Hi Dewey,
Yes, I thought about this possibility. I think only nanoarrow would work
as it provides options for private namespacing and therefore preventing
ABI issues. However, the main concern is what happens at the Python -
Numba boundary.
Specifically:
- how are Python objects (such as PyArrow arrays) unwrapped into native
arrays, when a Numba function is entered
- how are native arrays wrapped as Python objects at the return path
Then we need to consider the different types of objects:
- arrays or record batches could go through the PyCapsule-based
protocol, but it needs to be implemented. Such an implementation already
exists in PyArrow and nanoarrow-python, which is an argument for basing
off of this existing work.
- chunked arrays or tables could similarly go through the C Stream
Interface, but that's a complicated (and slightly costly) indirection
- and that's not talking about ancillary types such as scalars, which we
probably want to support
A possible solution for all this would be to expose a small, private,
Numba-specific ABI (*) in PyArrow and implement the bulk of the
functionality as a separate project. For the earlier phases of
development, though, that would make development more cumbersome as we
would need to iterate on both projects in lockstep (and have the
separate project depend on unreleased versions of PyArrow).
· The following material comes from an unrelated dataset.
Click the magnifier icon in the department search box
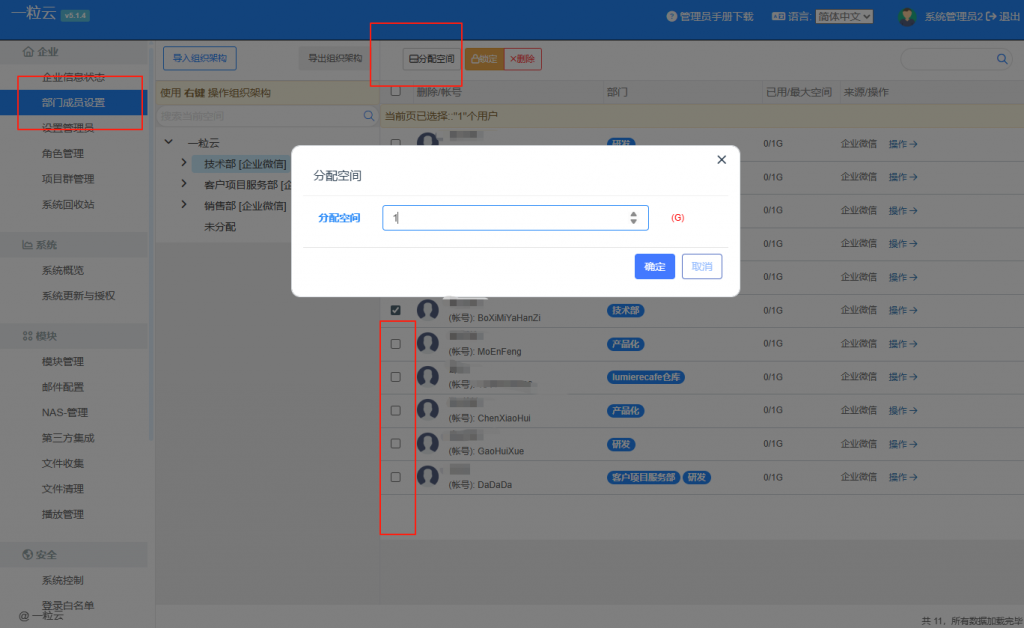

(*) As a matter of fact, my current proof of concept relies on a small
set of C functions for which we can emit calls from Numba codegen (LLVM
doesn't know about C++ or C, only about the platform ABI):
https://github.com/apache/arrow/compare/main...pitrou:numba-exp#diff-a4b57ffdf0d6ab28e26bf1e4985b18669636f0ccb3af592c0dbd5789cb2ebef8
Regards
Antoine.
Le 30/03/2026 à 04:05, Dewey Dunnington a écrit :
Cool!
Just wondering: if you used arrow-rs, sparrow, or nanoarrow, could you
develop this as a separate project without adding another component to
PyArrow?
Cheers,
-dewey
On Fri, Mar 27, 2026 at 3:29 AM Raúl Cumplido <[email protected]> wrote:
Hi Vignesh
As per the release schedule concerns that argument doesn't hold up.
Otherwise we would have to tie our releases to Numpy, Pandas or
others.
It is just business as usual to test against a set of versions on our
CI and keep our releases independent from any third party.
Obviously any new feature to the project has a maintenance burden
associated with it but I am unsure about the "potential dilution of
pyarrow's core focus as a universal columnar data layer". Enabling
better support and integrations with the Python scientific computing
ecosystem has been part of the scope of the project.
And as Antoine mentioned, the integration needs C++ internals without
a stable ABI, which makes an external package fragile. That's, as far
as I understand it, the same reason our pandas/NumPy integration lives
in PyArrow.
Regards,
Raúl
El vie, 27 mar 2026 a las 4:28, Vignesh Siva
(<[email protected]>) escribió:
Thanks, Li Jin,
While integrating the Numba layer directly into PyArrow offers benefits
like potentially simpler user experience and direct access to C++ internals
without ABI concerns, there are several potential downsides from the
perspective of PyArrow's core development and project management. Firstly,
it would significantly increase the maintenance burden on the PyArrow
development team. This includes not only supporting the Numba integration
code itself but also ensuring its compatibility with future Numba and Arrow
releases and debugging issues specific to this integration. This could
divert resources from PyArrow's core mission and broader development.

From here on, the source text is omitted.